## RECORDS PROVIDED
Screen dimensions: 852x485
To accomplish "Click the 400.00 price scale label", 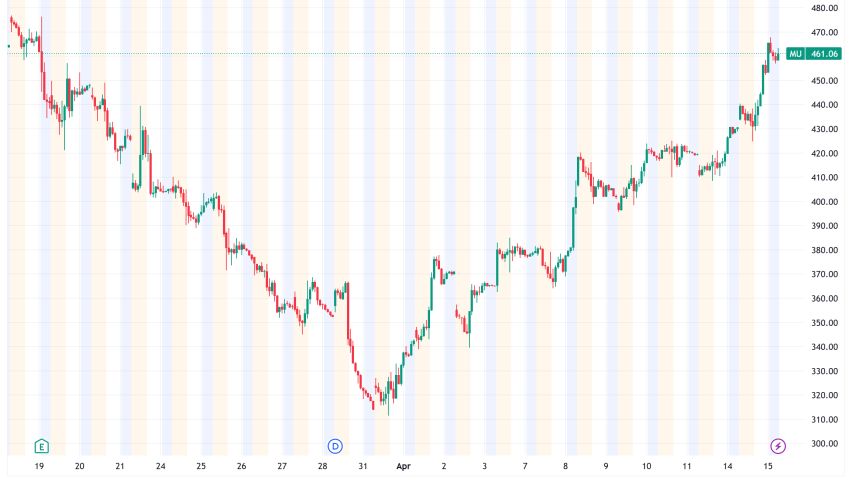I will pyautogui.click(x=824, y=202).
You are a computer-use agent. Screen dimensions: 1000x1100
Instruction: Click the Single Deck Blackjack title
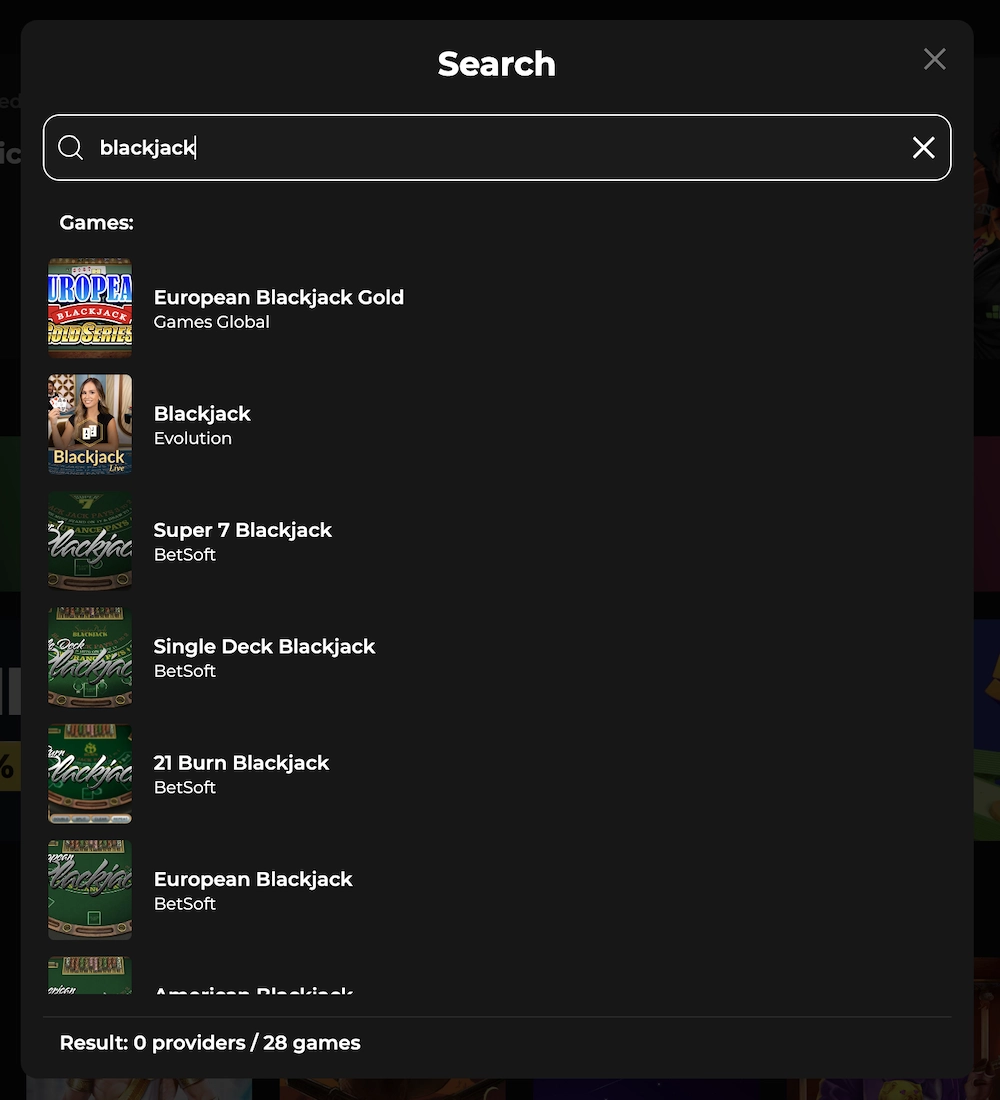click(264, 646)
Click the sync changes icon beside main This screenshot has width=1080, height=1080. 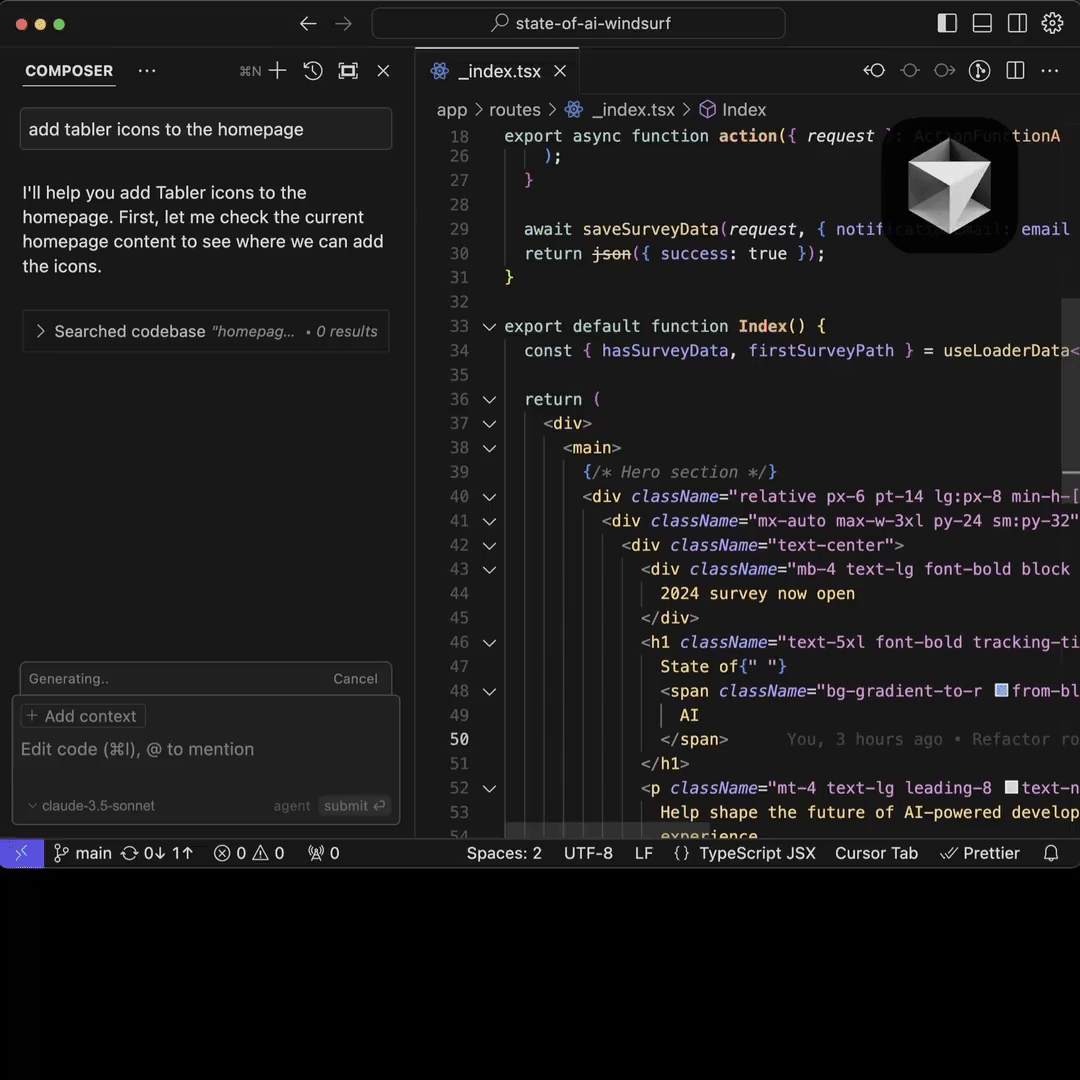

## EXERCISE DESCRIPTION
Search the listing above for the string "dimensions". Copy every line that contains it.

## OUTPUT OF THE EXERCISE
Screen dimensions: 852x485
You are a computer-use agent. Screen dimensions: 1000x1100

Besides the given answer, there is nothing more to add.